The following command will update the environment accordingly.

$ conda env update --prefix ./env --file environment.yml --prune 

Getting the Gapminder Data

The data we will be using is taken from the gapminder dataset. To obtain it, download python-novice-gapminder-data.zip and then unzip the contents of the file within the python-novice-gapminder directory.

On Mac OS or Linux the following commands should move the .zip archive from the downloads folder to the python-novice-gapminder directory we previously created on the desktop. Unzipping the zip archive will create a data directory containing the *.csv files that we will use in the remaining lessons.
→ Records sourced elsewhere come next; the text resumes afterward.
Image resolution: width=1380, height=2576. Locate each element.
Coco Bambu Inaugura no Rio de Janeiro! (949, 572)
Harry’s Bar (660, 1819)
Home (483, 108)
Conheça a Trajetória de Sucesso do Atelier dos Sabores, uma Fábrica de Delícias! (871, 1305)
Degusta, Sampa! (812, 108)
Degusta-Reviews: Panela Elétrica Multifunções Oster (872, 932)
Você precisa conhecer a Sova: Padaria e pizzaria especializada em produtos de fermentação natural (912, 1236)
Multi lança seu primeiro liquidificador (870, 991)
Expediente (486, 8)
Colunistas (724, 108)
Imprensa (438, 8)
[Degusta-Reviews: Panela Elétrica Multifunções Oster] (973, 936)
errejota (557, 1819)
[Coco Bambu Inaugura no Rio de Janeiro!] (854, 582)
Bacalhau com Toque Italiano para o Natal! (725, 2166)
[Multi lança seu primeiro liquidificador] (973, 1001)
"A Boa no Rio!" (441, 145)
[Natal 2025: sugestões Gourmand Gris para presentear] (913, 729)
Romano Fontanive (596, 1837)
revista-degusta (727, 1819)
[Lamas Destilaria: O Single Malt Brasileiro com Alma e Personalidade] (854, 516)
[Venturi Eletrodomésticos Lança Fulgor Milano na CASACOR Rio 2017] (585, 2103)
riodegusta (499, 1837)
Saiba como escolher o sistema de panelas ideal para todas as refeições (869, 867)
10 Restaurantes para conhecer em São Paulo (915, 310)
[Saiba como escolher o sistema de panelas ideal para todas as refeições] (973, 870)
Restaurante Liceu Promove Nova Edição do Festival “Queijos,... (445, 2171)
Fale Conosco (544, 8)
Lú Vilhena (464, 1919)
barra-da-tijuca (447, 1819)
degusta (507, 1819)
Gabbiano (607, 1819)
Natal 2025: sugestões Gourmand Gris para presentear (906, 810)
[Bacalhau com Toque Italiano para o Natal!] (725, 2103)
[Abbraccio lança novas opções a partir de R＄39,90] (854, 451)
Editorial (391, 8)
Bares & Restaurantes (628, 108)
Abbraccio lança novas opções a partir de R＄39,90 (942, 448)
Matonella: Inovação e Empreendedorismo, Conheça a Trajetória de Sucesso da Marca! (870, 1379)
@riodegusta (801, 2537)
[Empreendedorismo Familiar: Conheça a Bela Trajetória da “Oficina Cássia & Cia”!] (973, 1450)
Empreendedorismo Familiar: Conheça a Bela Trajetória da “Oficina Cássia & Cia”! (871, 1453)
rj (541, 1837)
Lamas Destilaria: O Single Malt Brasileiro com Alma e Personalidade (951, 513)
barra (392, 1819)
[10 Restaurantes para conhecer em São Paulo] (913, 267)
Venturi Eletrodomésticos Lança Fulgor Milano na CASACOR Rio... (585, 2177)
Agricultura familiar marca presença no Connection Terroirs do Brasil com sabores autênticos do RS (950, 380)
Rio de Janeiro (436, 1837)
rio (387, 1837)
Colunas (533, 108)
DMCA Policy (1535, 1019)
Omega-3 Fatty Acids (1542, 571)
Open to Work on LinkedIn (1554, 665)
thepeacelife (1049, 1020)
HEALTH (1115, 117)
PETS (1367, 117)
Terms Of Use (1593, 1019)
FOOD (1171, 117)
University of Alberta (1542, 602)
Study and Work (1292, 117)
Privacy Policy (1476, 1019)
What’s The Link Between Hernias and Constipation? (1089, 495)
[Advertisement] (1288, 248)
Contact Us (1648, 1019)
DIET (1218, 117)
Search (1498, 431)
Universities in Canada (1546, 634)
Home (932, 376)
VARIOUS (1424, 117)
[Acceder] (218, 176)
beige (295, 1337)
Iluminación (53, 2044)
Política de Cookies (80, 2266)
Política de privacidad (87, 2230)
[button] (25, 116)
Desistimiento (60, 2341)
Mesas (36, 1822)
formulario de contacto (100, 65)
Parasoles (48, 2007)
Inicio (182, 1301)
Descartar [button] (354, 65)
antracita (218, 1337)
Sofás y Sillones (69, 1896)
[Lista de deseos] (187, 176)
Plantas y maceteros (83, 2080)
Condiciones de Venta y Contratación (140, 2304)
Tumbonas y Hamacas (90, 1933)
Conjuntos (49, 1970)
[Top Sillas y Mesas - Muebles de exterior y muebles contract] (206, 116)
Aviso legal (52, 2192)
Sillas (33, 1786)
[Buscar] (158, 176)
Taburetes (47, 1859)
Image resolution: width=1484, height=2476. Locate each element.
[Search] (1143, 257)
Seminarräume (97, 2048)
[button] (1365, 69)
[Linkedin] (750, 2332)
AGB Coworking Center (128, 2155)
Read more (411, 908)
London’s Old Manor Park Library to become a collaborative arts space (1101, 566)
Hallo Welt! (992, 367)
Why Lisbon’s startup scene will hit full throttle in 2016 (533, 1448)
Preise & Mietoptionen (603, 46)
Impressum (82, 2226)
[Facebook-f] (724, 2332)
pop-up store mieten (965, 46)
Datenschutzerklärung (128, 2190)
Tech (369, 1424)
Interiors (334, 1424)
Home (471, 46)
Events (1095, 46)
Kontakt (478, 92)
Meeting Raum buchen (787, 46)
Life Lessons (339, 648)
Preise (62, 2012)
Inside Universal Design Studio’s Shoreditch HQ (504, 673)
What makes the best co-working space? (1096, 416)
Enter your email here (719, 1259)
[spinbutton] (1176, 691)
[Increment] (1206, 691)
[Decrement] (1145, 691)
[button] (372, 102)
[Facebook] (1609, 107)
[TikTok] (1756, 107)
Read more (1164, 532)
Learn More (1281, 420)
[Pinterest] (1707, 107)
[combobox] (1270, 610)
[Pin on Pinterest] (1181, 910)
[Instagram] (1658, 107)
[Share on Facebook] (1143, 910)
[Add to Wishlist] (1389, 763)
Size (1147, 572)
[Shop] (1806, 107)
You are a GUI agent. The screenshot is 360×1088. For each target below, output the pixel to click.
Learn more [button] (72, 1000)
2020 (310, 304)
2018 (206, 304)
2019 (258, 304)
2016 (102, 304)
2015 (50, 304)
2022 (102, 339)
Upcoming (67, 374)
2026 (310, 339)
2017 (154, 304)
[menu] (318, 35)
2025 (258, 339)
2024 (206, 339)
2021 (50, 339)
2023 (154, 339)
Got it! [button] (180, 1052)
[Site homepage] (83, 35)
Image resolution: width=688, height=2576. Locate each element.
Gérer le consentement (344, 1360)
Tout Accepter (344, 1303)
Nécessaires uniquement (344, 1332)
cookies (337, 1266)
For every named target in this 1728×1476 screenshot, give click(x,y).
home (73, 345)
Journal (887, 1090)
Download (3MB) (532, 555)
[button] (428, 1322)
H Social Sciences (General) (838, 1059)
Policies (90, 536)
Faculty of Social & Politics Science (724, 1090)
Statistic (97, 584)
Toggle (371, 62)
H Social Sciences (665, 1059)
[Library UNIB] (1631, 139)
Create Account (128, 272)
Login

$ mv ~/Downloads/python-novice-gapminder-data.zip ~/Desktop/python-novice-gapminder
$ cd ~/Desktop/python-novice-gapminder
$ unzip python-novice-gapminder-data.zip

Deactivating the Environment

When you are done working on your project it is a good idea to deactivate the current environment. To deactivate the currently active environment use the deactivate command as follows.

(absolute/path/to/project-dir/env) $ conda deactivate

You can see that an environment has been deactivated because the shell prompt will no longer include the name of the active environment.

$

Returning to the base environment

To simply return to the base Conda environment, it’s better to call conda activate with no environment specified, rather than to use deactivate. If you run conda deactivate from your base environment, you may lose the ability to run conda commands at all. Don’t worry if you encounter this undesirable state! Just start a new shell.

$ conda deactivate

Key Points

  • Using a package and environment management tool facilitates reproducible research workflows.

  • Conda is a platform agnostic, open source package and environment management system.

  • Every project should have its own directory and its own environment.

  • A project’s environment should be installed as a sub-directory within the project directory.